ANTLR 4 : How to know the existence of subpart in rule - antlr4

I have this code :
varDeclaration
: type ID ('=' expression)? ';'
;
So, not always ('=' expression) exist. But, sometimes, I want to process this part, but don't know it exist or not in this context. I'm using ANTLR 4 (and often using Listener), how can I know this.
Thanks :)

In your listener (exitVarDeclaration) or visitor (visitVarDeclaration) check whether ctx.expression() == null. If null, then ('=' expression) didn't exist. If non-null, then it did exist.

Related

How to handle Optional Grammar Blocks with a ANTLR-Visitor?

It is possible that this question has been asked before but i cannot find it. So if you guys find something similar, please let me know.
According to the following Rule:
fix_body : ident binders (annotation)? (':' term)? ':=' fix_body_term;
I have an optional annotation and an optional Term. The corresponding visitorRule looks like this :
public FixBody visitFix_body(coqParser.Fix_bodyContext ctx)
My Question is how do i find out, if there was a term or not?
There is a method for reaching the term by using ctx.term(), but when there is no term given, does this method return null? Or is there a completly different way to approach this? As i am working with a large grammer it will take me a while to test this, otherwise I would have done that.
There is no trap there ...
If the term is optional, you just have to test it before calling the accept(visitor) method
In your case
if(ctx.term() != null) ctx.term().accept(new TermVisitor())
Example:
Optional in a grammar
Testing before accepting the visitor

How can I pass a structure down a tree (i.e. an inherited attribute) when using Visitor pattern?
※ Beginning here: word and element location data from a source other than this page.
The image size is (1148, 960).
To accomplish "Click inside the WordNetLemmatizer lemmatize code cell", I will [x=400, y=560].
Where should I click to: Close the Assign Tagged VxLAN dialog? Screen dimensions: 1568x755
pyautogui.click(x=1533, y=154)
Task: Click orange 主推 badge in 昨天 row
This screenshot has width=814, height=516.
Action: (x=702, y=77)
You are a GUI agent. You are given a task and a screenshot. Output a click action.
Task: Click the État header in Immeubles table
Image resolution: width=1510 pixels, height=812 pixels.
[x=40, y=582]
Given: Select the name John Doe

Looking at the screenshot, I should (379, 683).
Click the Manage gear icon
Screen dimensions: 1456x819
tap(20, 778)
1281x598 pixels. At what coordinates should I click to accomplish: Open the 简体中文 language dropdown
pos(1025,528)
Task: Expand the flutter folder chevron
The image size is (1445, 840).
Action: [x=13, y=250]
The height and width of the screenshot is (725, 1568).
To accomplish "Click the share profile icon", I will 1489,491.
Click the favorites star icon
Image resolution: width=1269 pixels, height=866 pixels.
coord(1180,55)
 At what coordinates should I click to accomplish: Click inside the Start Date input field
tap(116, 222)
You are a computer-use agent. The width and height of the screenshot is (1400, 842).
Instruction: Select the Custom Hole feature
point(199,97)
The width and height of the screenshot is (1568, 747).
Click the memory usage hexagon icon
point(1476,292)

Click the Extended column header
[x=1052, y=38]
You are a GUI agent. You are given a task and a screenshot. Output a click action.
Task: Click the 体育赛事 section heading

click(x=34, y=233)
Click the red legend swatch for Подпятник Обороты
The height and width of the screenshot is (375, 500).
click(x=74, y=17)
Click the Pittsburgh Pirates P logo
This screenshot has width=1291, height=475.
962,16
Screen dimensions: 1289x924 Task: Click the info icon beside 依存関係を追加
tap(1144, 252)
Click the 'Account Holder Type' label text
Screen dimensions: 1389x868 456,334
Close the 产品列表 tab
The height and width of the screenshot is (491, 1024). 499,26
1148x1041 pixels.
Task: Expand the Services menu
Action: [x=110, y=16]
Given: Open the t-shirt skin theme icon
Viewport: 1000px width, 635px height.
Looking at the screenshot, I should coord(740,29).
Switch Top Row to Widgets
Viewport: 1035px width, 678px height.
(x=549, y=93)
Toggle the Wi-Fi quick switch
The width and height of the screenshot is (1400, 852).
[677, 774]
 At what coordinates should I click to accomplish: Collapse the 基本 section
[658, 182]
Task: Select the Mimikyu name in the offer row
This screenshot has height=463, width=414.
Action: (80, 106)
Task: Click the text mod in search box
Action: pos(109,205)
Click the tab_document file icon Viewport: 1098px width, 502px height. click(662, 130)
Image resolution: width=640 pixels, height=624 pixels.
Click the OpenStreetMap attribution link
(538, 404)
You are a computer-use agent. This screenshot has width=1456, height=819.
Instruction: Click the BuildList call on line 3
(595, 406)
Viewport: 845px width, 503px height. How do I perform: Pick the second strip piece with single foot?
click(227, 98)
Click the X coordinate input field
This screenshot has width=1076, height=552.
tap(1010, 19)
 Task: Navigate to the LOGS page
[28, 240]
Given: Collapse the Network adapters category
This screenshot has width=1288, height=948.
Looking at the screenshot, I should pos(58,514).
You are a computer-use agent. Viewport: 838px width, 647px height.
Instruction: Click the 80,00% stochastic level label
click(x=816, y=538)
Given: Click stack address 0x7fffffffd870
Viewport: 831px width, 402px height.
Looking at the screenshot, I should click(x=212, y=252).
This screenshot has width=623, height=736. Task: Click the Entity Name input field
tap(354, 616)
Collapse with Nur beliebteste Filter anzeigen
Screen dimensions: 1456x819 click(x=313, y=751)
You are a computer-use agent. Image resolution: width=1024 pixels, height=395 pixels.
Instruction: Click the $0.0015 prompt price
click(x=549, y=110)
I'm using the C++ version of ANTLR4 to develop a DSL for a music product. I used to (30 years ago!) do this kind of thing by hand so it's mostly a pleasure to have something like ANTLR, particularly now that I don't have to insert code in the actual grammar definition itself.
I want to do type checking of actual vs formal args in a function call. In the grammar segment below, the 'actualParameter' can return the type of the expression. However, the 'actualParameterList' needs to return an array (say) of these types so that the code for functionCall can compare to the formal parameter list.
If I was handwriting this, the calls to visit or visitChildren would take an extra parameter after context such that I could create a new array at the appropriate place and then have child nodes fill in the details.
I suppose that instead of just calling visitChildren inside the 'visitActualParameterList' I could create the array there and manually call each child rather than just a simple visitChildren but that feels like a hack, and it becomes very sensitive to minor changes in the grammar.
Is there a better approach?
functionCall: Identifier LeftParen actualParameterList? RightParen
;
actualParameterList:
actualParameter anotherActualParameter
;
actualParameter:
expression
;
anotherActualParameter:
Comma actualParameter anotherActualParameter
|
;
You're on the right path. I would suggest something like:
functionCall: Identifier LPAREN actualParameterList RPAREN
;
actualParameterList:
actualParameter (',' actualParameter)*
;
actualParameter:
expression
;
LPAREN : '(';
RPAREN : ')';
Using this, in the Visitor for actualParameterList you can check each child to see if it's of type actualParameterContext and if so, explicitly call Visit on that child, which will get you into your expression evaluation code (presumably handled in the visitor for actualParameter). This alleviates the need, as you say, to just generically visit children. It's very precise when you can check the type like this.
Here's an example of this pattern from my own code (in C# but surely you'll see the pattern in action):
for (int c = 0; c < context.ChildCount; c++)
{
if (context.GetChild(c) is SystemParser.ServerContext) // make sure correct type
{
string serverinfo = Visit(context.GetChild(c)); // visit the specific child and save return value, string in this case
sb.Append(serverinfo); // use result to fill array or do whatever
}
}
Now that you can see the pattern, back to your code. The syntax:
actualParameter (',' actualParameter)*
means that a parameter list has one actualParameter followed by zero or more additional ones with the * operator. I just threw the comma in there for visual clarity.
As you suggest, Visitor is the perfect pattern for this because you can explicitly visit any node you need to. It won't give you an array, but you can fill an array or any other necessary structure with the results of the visiting the children as you saw in the snip from my code. My Visitor returns strings, and I just appended to a StringBuilder. You can use the same pattern to build whatever you need.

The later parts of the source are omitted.